Divisional Court Confirms Christian Employer can Benefit from Human Rights Code Exemption

Christian Horizons is an organization created in 1965 that ministers to developmentally disabled persons in an Evangelical Christian Environment. However, it serves people regardless of their faith.

Connie Heintz was employed by Christian Horizons as a support worker. As part of her employment contract, she was required to sign a “Lifestyle and Morality Statement” (“the Statement”). The Statement explicitly prohibits employees from engaging in homosexual relationships, stating that they are inconsistent with the traditional Christian values of the employer.

Heintz later entered into a same-sex relationship. In April 2000, she divulged the relationship to two co-workers and admitted the relationship to her supervisor when she was asked about it.

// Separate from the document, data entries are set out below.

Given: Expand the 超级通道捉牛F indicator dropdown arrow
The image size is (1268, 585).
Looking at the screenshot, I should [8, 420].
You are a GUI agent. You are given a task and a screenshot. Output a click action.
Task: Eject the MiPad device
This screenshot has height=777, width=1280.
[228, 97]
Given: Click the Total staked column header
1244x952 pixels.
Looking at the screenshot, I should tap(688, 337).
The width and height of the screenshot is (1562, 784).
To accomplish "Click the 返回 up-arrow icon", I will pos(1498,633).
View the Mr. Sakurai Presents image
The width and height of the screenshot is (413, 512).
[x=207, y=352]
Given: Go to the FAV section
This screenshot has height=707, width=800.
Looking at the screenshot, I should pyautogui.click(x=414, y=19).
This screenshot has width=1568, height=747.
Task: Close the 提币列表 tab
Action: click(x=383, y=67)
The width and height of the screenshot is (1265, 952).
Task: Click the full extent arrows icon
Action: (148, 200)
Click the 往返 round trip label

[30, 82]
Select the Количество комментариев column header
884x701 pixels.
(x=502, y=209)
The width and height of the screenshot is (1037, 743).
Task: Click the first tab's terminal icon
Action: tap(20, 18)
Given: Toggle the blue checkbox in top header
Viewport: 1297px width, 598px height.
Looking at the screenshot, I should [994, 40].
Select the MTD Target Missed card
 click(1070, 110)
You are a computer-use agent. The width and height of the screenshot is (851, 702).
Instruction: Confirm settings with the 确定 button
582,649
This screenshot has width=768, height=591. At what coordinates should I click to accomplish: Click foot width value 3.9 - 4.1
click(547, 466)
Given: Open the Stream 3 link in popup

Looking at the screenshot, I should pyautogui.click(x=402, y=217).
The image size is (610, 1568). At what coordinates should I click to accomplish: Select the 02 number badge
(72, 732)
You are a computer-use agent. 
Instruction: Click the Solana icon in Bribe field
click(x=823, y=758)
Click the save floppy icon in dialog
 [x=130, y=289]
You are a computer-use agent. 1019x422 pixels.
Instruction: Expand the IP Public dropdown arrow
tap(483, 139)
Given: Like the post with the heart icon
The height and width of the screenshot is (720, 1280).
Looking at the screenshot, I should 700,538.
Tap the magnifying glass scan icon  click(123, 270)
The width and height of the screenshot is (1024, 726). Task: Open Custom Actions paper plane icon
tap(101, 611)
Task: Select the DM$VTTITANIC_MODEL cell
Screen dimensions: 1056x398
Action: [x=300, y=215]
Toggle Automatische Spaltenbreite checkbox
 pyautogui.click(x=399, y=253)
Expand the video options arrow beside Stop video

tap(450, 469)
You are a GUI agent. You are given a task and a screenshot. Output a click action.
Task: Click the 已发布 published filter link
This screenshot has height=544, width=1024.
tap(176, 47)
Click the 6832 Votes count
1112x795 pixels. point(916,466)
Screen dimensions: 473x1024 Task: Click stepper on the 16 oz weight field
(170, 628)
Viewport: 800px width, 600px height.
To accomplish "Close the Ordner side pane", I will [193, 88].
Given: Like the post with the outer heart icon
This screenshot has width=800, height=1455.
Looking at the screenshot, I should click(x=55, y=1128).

Following a harassment complaint by a co-worker in June 2000, Heintz was issued a disciplinary letter. Heintz met with her employer in July in regards to the letter but, in August 2000, went on medical leave due to stress. She resigned from her employment in late September, 2000.

Heintz brought a complaint under the Ontario Human Rights Code (the “Code”) against Christian Horizons, alleging that she had been discriminated against on the basis of her sexual orientation and that she had been exposed to a poisoned work environment.

In the decision of the Human Rights Tribunal, released in April 2008, the Tribunal ruled that Christian Horizons could not benefit from the exemption under section 24(1)(a) of the Code, which exempts certain organizations from the prohibition of discriminatory hiring practices. The exemption applies to organizations primarily engaged in serving the interests of a minority, provided the discriminatory practice can be justified as a bona fide occupational requirement (“BFOR”) of the job. The Tribunal also upheld the allegation that she had been subjected to a poisoned work environment and ordered damages as well as remedies relating to Christian Horizons’ policies and procedures.

On appeal to the Ontario Divisional Court, Christian Horizons argued that the Tribunal’s ruling should be overturned, and alleged that the Tribunal erred in concluding that Christian Horizons did not benefit from the exemption. Given that support workers are the “face of the organization”, Christian Horizons argued that strict adherence to the Christian code of conduct was in fact a BFOR of the job.

In order to benefit from the exemption under section 24(1)(a), Christian Horizons had to establish that it met three essential criteria:

(1) that it is a “religious organization”;

(2) that it is “primarily engaged in serving the interest of persons identified by their creed and employs only people who are similarly identified”; and,

(3) that religious adherence is a reasonable and bona fide requirement due to the nature of the employment.

The Court found that the Tribunal had erred in the way it applied the test, and explained that the language of 24(1)(a) requires an analysis of the nature of the activity the organization is engaged in and a determination as to whether it is seen by the organization as a fundamentally religious activity. The Court found that Christian Horizons did in fact benefit from the exemption under section 24(1)(a) of the Code.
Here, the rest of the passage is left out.